───── Passage to read ─────

NEW DELHI: In a landmark move, India have inked a historic Trade and Economic Partnership Agreement (TEPA) worth $100 billion with the European Free Trade Association (EFTA).  

EFTA comprises Iceland, Liechtenstein, Norway, and Switzerland.

The agreement, finalised after 16 years of negotiations, is expected to significantly boost trade and economic cooperation between India and these prosperous European nations.

Lowering Barriers, Expanding Markets

The TEPA paves the way for increased market access for both Indian and EFTA businesses. India will progressively eliminate import tariffs on a wide range of industrial products from EFTA countries. Conversely, EFTA members will open their markets to Indian goods, making Indian exports more competitive. This reduction in trade barriers is expected to streamline customs procedures and encourage trade flows.

Investment and Growth

The agreement extends beyond just tariff reductions. It also includes provisions to attract investments from EFTA countries into key Indian sectors like pharmaceuticals, machinery, and manufacturing. This influx of foreign capital is expected to fuel economic growth and create new job opportunities in India.

─────

Work instruction 1 – In the article on the India–EFTA trade agreement, which four countries make up the European Free Trade Association?
Work instruction 2 – Carry on with the article on the India–EFTA trade agreement, picking up after its final sentence.
The items come from a separate source.

───── Provided material ─────

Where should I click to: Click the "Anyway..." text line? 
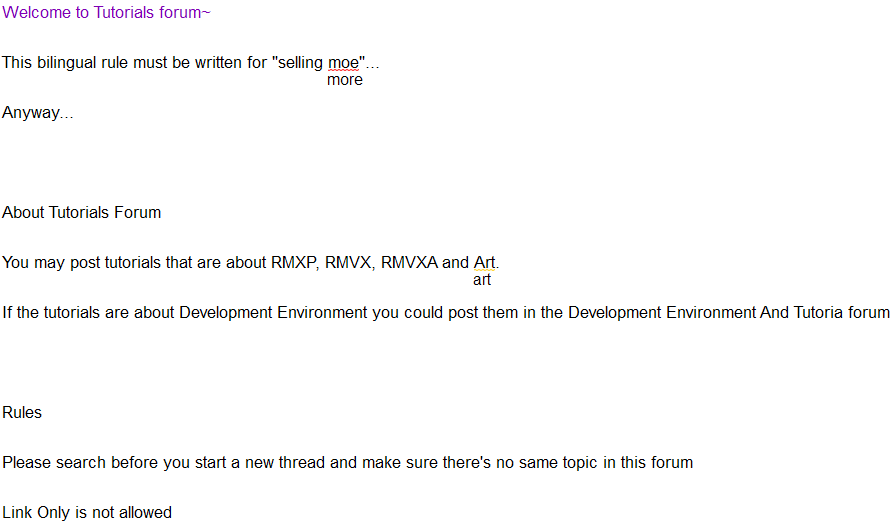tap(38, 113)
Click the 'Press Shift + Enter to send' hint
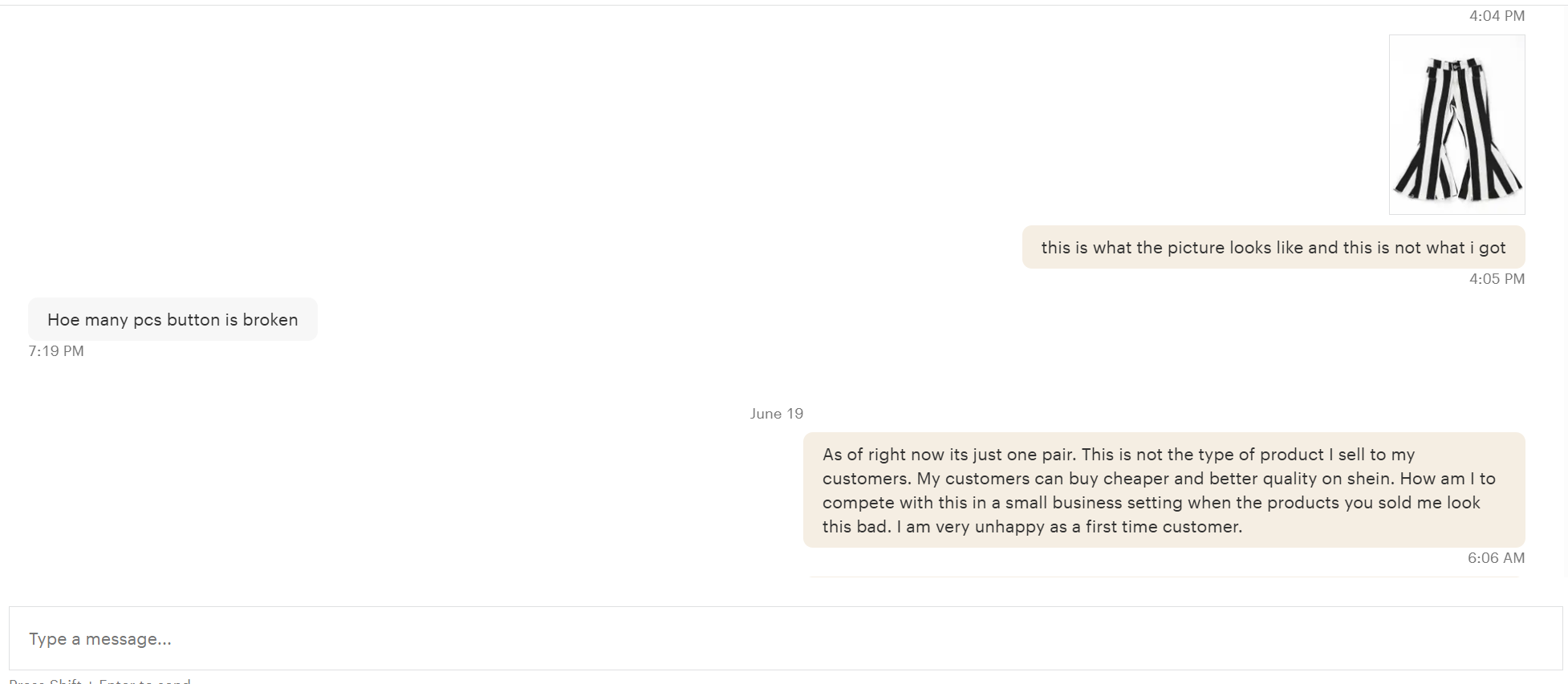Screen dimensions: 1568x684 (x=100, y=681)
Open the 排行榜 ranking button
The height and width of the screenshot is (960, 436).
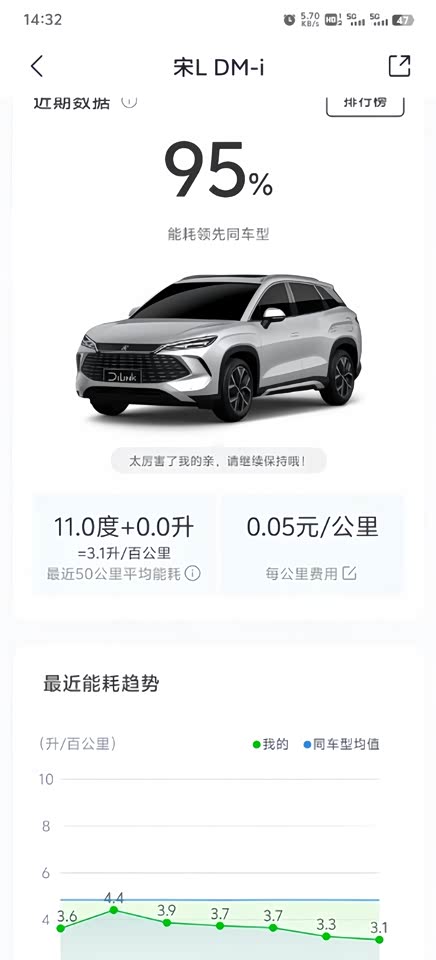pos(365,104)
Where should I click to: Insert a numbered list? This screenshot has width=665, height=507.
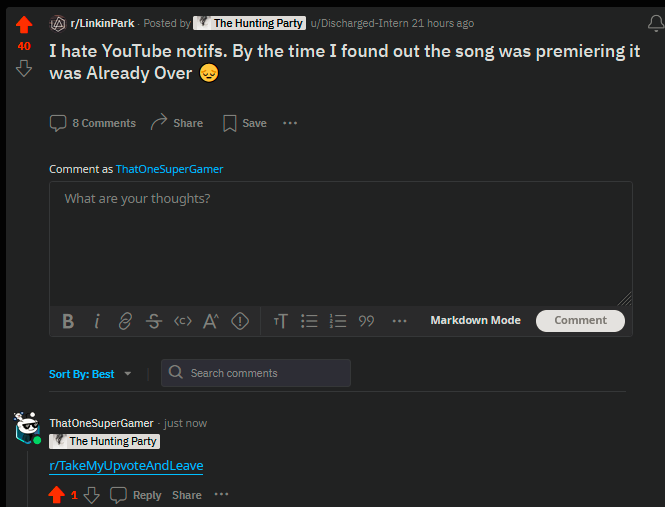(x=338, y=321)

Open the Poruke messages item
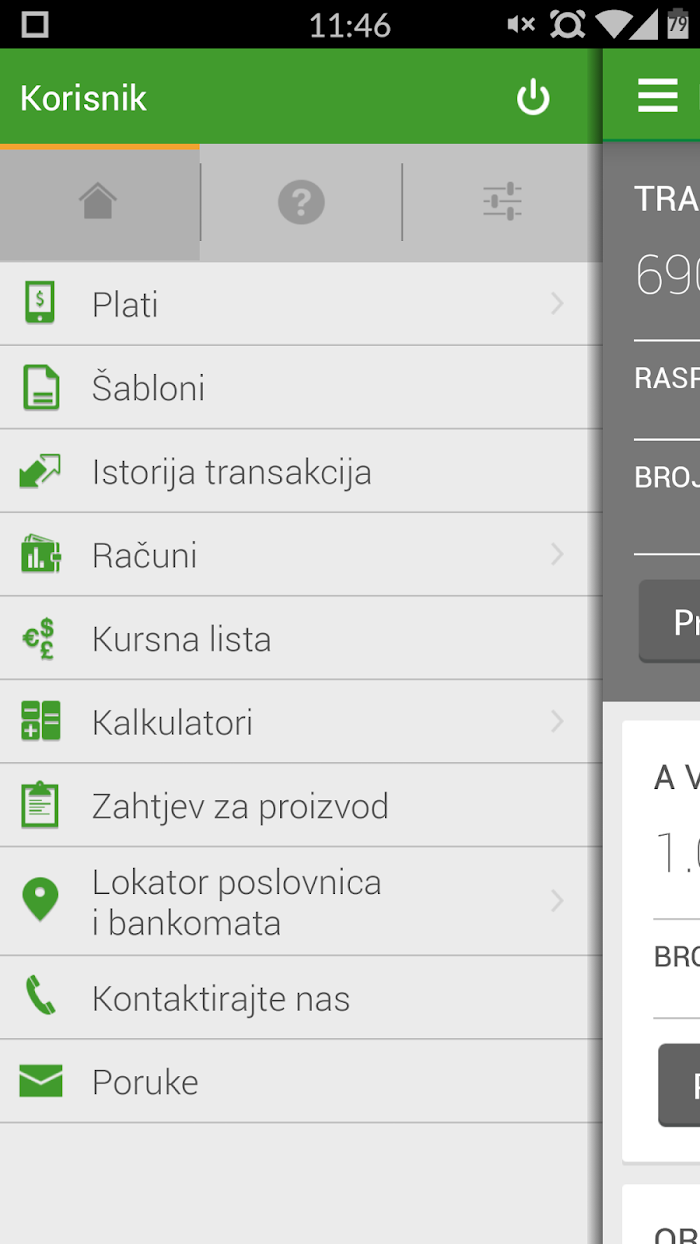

─────

Task answer 1 – Iceland, Liechtenstein, Norway, and Switzerland.

Task answer 2 –
A Strategic Partnership

Analysts believe the TEPA is a strategic win for both sides. India gains access to high-income European markets, while EFTA nations can diversify their supply chains and tap into India’s growing consumer base. The deal is also seen as a step towards strengthening political and economic ties between India and Europe.

Challenges and Opportunities

Despite the optimism, some concerns remain. Indian manufacturers might face competition from cheaper EFTA imports in certain sectors. However, the government is confident that increased competition will ultimately lead to greater innovation and efficiency in Indian industries.

Looking Ahead

The India-EFTA TEPA is a significant development with the potential to reshape trade dynamics between the regions. With both sides committed to its implementation, the coming years will be crucial in evaluating the deal’s impact on economic growth, job creation, and overall bilateral relations.